Universities also found themselves in prime position to take advantage of urban-renewal programs—thanks to which, for example, the University of Chicago demolished whole blocks in its environs. More recently, some colleges have secured eligibility for Opportunity Zone investments for their areas by counting their large numbers of “unemployed” students as low-income residents.
As major employers, universities can be a magnet for an educated workforce, providing an economic boost to any city. It’s not surprising that some cities practically begged the schools to extend their campuses and effectively help shoulder the burden of running troubled neighborhoods. And at first glance, university expansion seems like a better deal for a city than other urban-renewal boondoggles like convention centers or sports stadiums.
But Baldwin’s book is full of eye-opening accounts of behavior from university higher-ups, ranging from tone-deaf to outrageous, that might give readers second thoughts. The case studies range from wealthy global players like Columbia to Trinity College in Hartford, where Baldwin is a professor and runs the Smart Cities Lab, tasked with devising strategies for better urban relationships.
Among Baldwin’s suggestions is that universities, with their nonprofit status, ought to kick in something extra for the civic provisions they receive (trash pickup, emergency services, and public schools). On the face of it, this seems reasonable. He points to Boston and New Haven as cities where colleges make PILOT (Payment in Lieu Of Taxes) contributions but also notes that these payments amount to less than the property taxes commercial owners would pay.

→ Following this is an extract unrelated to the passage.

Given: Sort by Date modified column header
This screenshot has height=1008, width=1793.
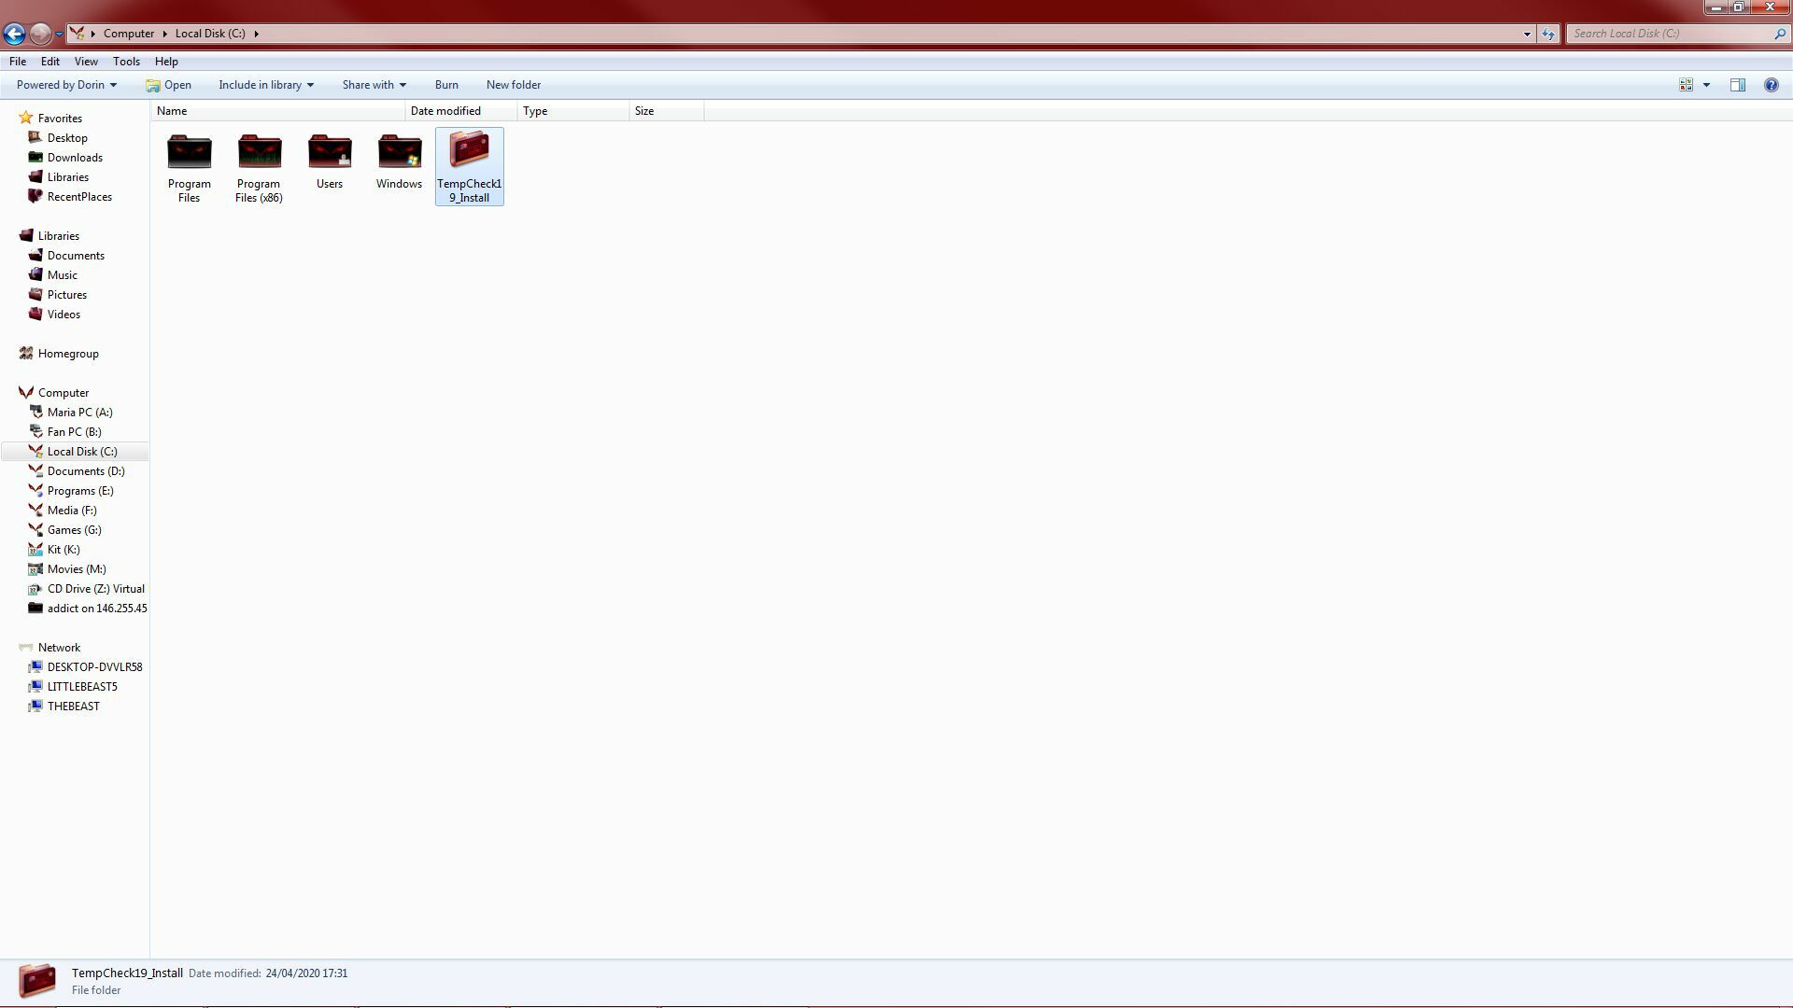Looking at the screenshot, I should (x=445, y=111).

Still, the assumption behind such schemes is that universities have cities over a barrel. They are both cultural attraction and major employer, so they must be appeased—but is that really true? Cities may have a better hand to play than they realize. Most colleges see their locations as an important part of their identity and vital to their ability to connect with alumni donors. Sure, the Dodgers left Brooklyn for Los Angeles—but is Yale really going to move the franchise to Florida?